[Data excerpts Boundary: Start]
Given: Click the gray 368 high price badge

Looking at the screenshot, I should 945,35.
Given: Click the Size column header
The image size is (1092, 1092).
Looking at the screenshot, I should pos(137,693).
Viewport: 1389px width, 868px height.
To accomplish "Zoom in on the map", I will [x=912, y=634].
[Data excerpts Boundary: End]
[Data excerpts Boundary: Start]
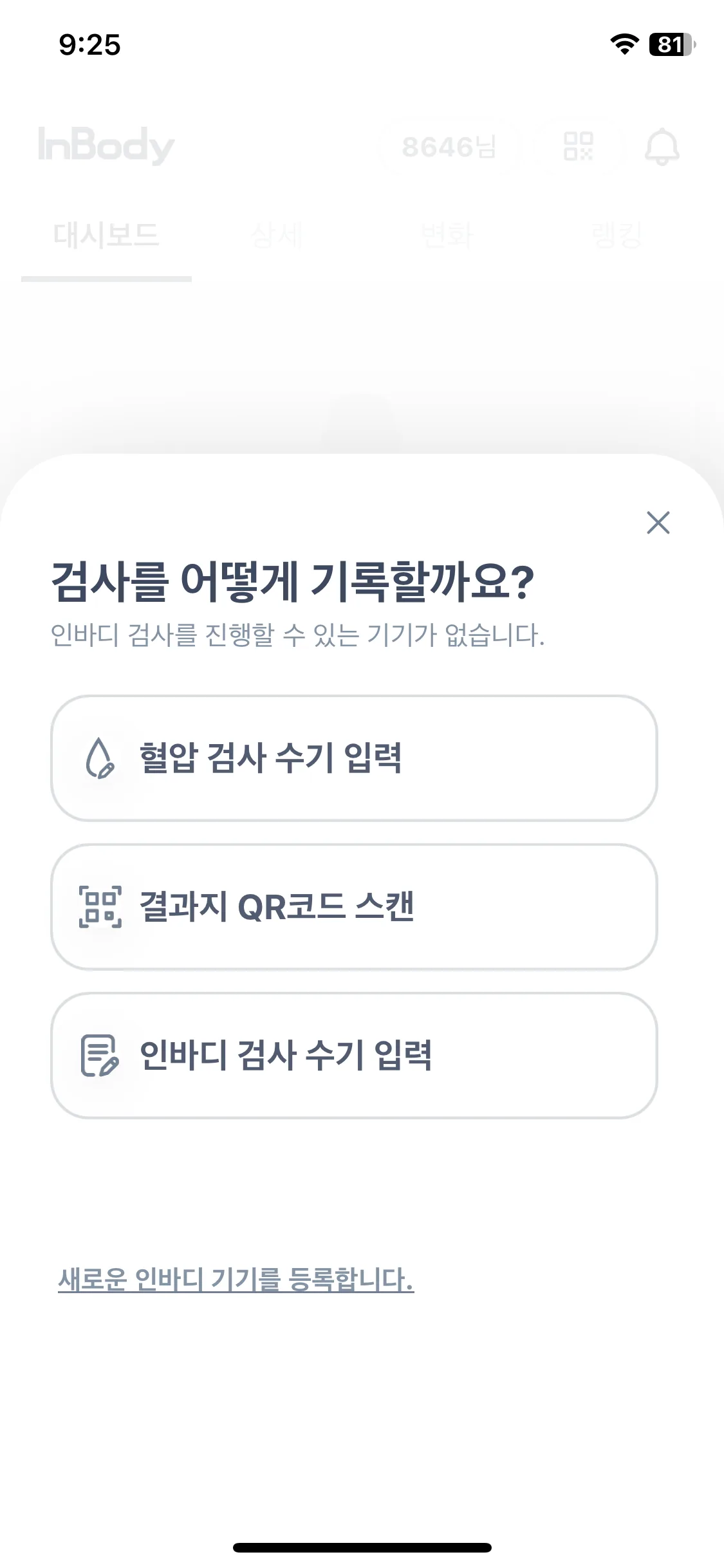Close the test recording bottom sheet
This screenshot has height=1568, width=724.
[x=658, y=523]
[Data excerpts Boundary: End]
[Data excerpts Boundary: Start]
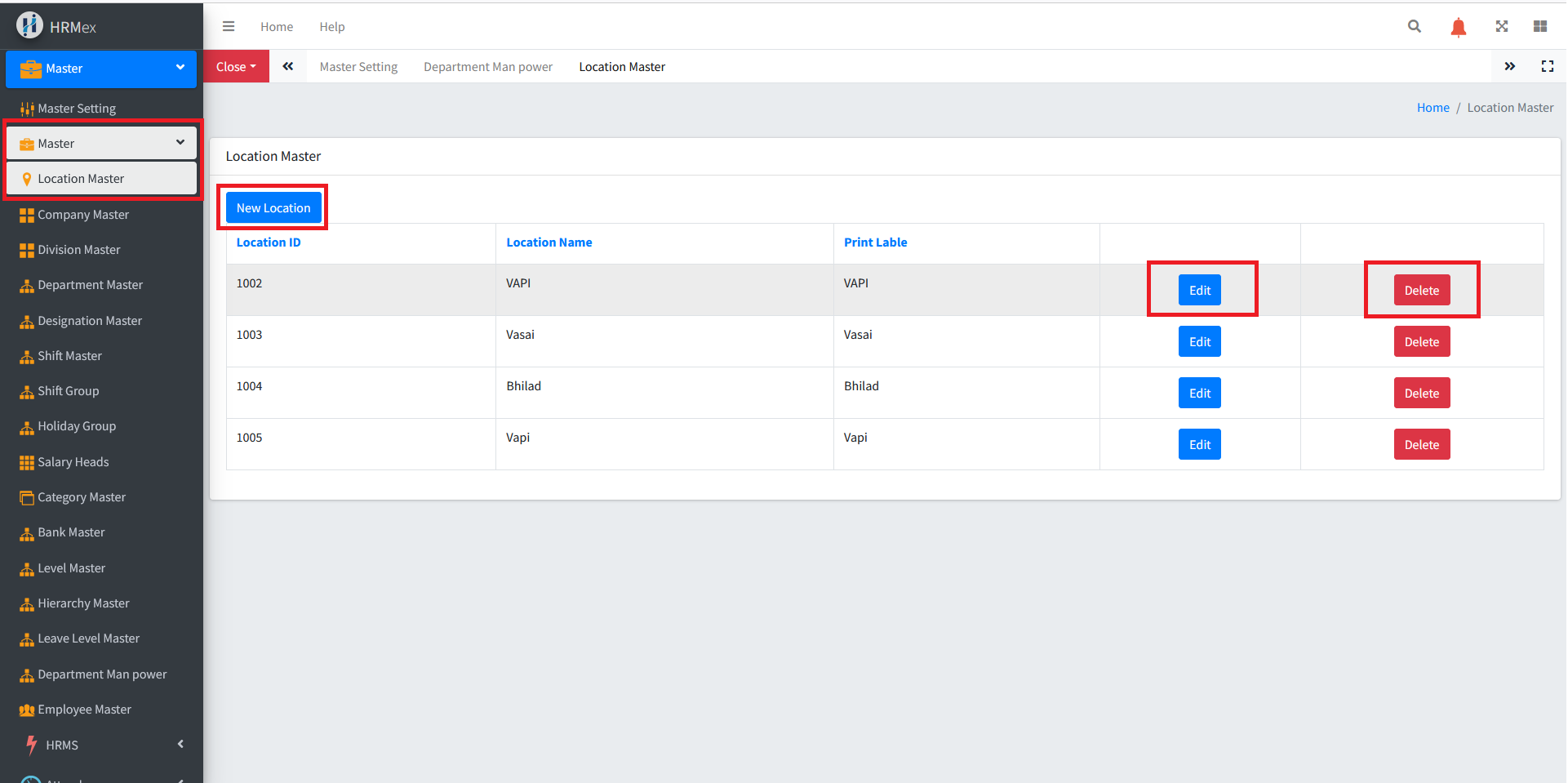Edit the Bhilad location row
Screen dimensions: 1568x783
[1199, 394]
[Data excerpts Boundary: End]
_Exercise_
What you return must be the lines above that run from the line with "Given: Click the gray 368 high price badge" to the line with "Viewport: 1389px width, 868px height.", inclusive, each copied exactly.

_Problem solution_
Given: Click the gray 368 high price badge

Looking at the screenshot, I should 945,35.
Given: Click the Size column header
The image size is (1092, 1092).
Looking at the screenshot, I should pos(137,693).
Viewport: 1389px width, 868px height.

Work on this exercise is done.